[start]

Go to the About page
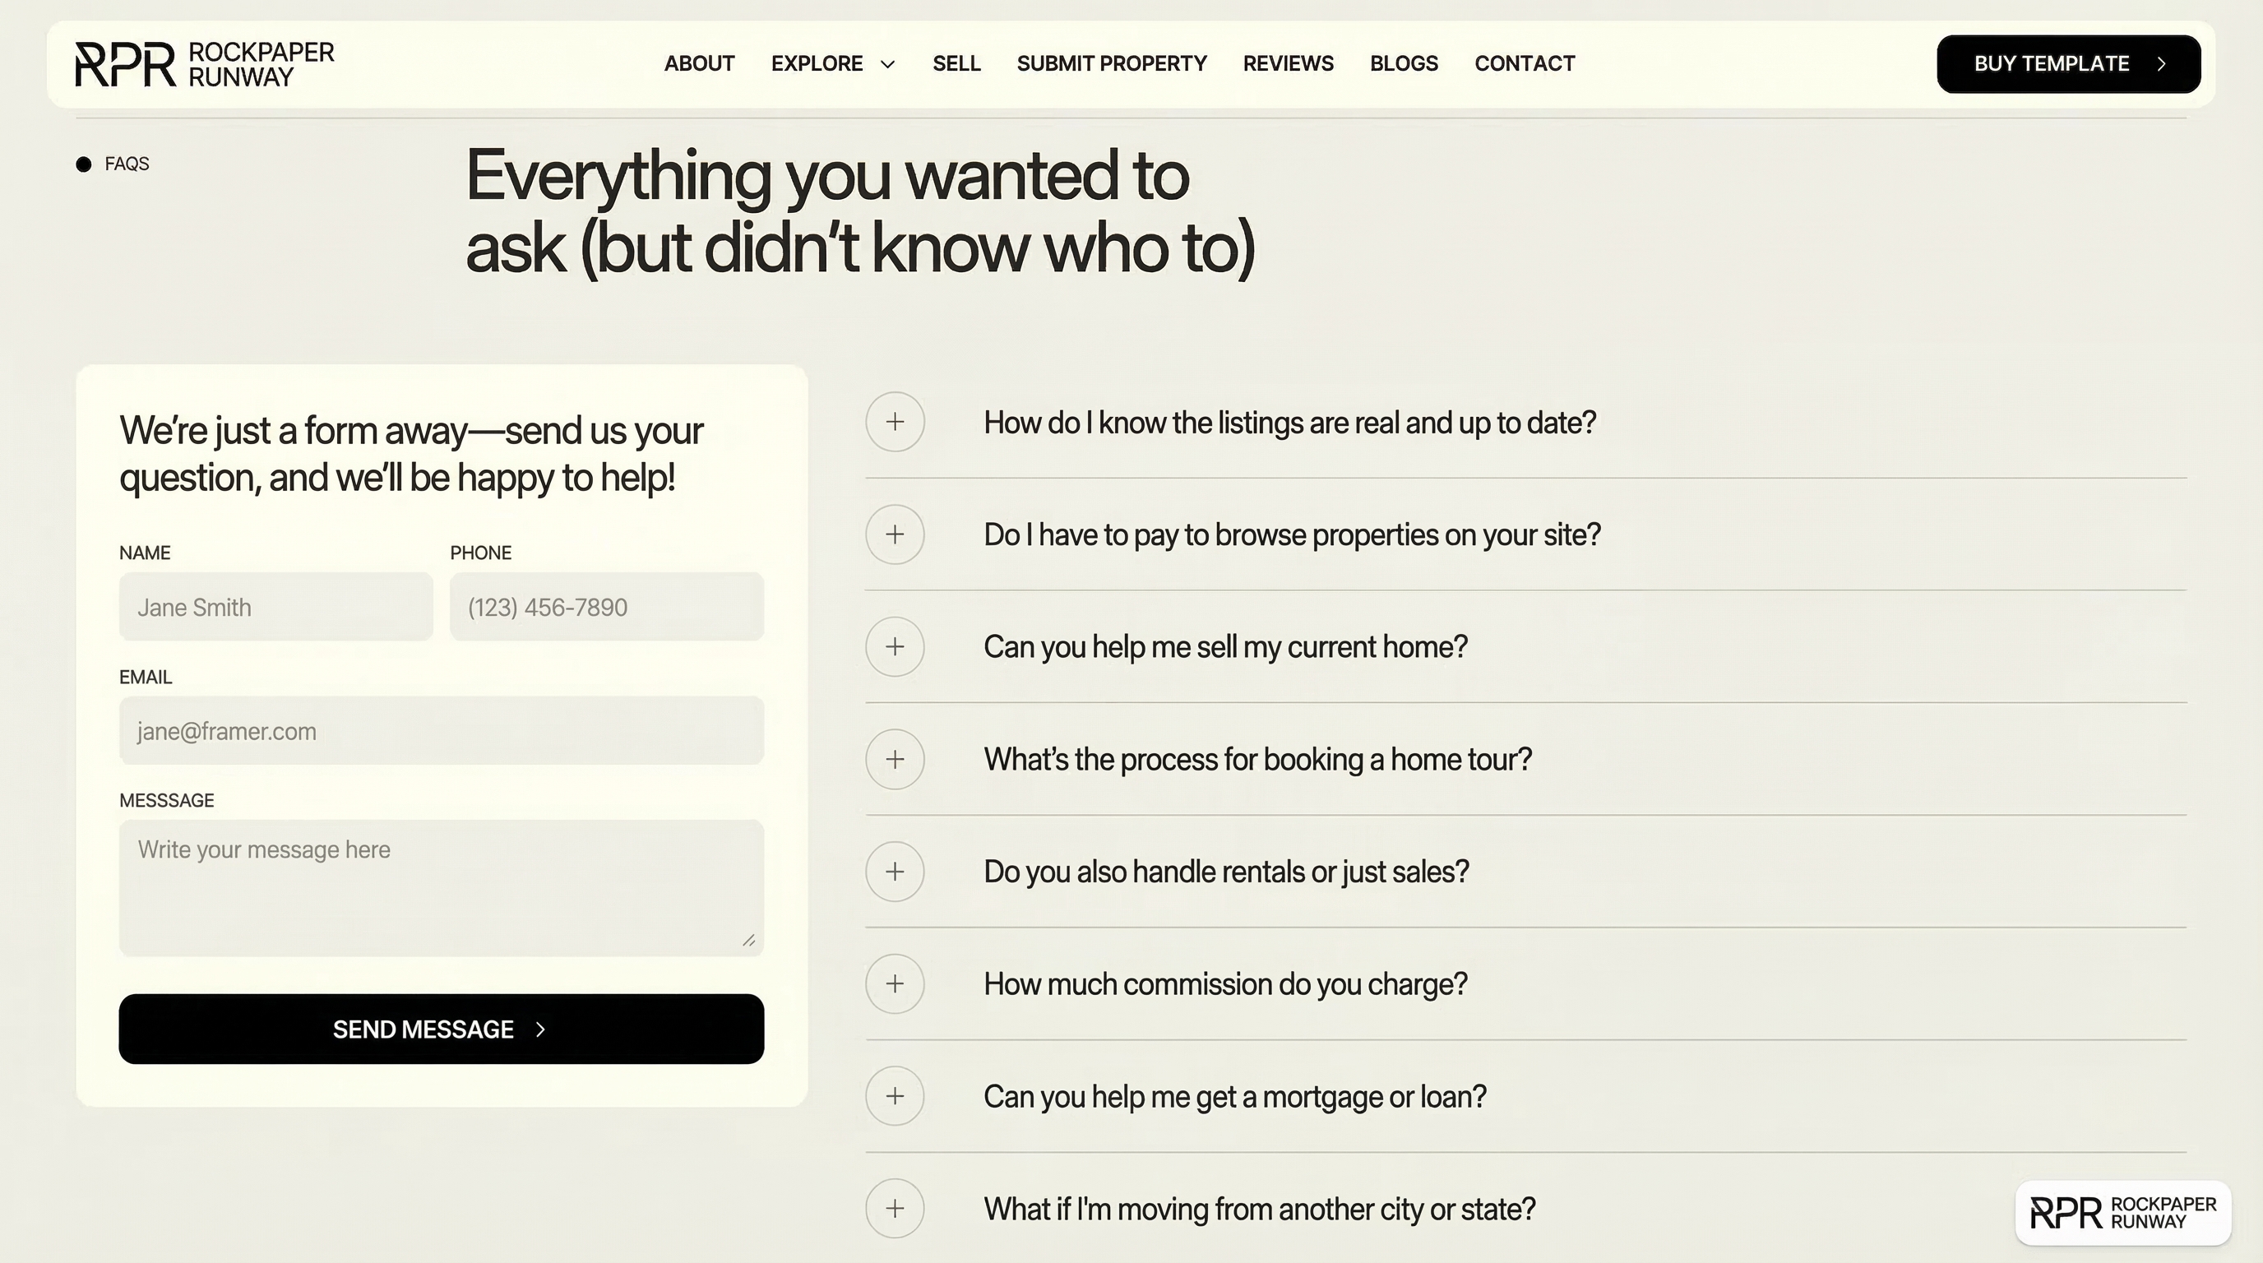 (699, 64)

[end]
[start]

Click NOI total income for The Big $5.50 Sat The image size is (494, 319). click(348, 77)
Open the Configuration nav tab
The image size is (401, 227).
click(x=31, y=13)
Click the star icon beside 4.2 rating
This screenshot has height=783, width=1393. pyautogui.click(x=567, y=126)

[end]
[start]

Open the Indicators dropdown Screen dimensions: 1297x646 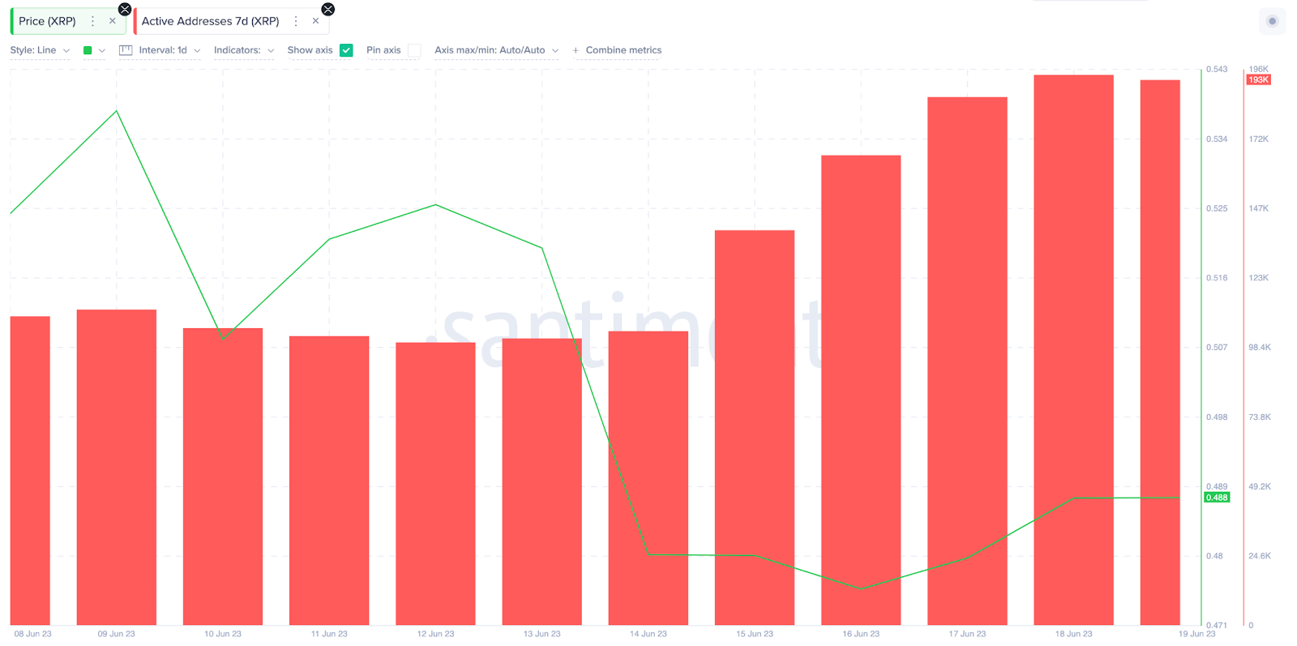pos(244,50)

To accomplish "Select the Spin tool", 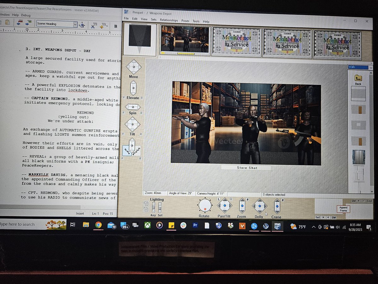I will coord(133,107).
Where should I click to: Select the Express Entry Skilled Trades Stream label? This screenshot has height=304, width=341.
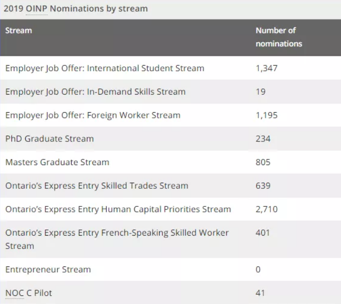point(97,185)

[end]

--- Task requirements ---
Extract every line of the data above that contains the word "screenshot".

--- Final result ---
This screenshot has height=783, width=1393. pyautogui.click(x=567, y=126)
Where should I click to: Select the Express Entry Skilled Trades Stream label? This screenshot has height=304, width=341.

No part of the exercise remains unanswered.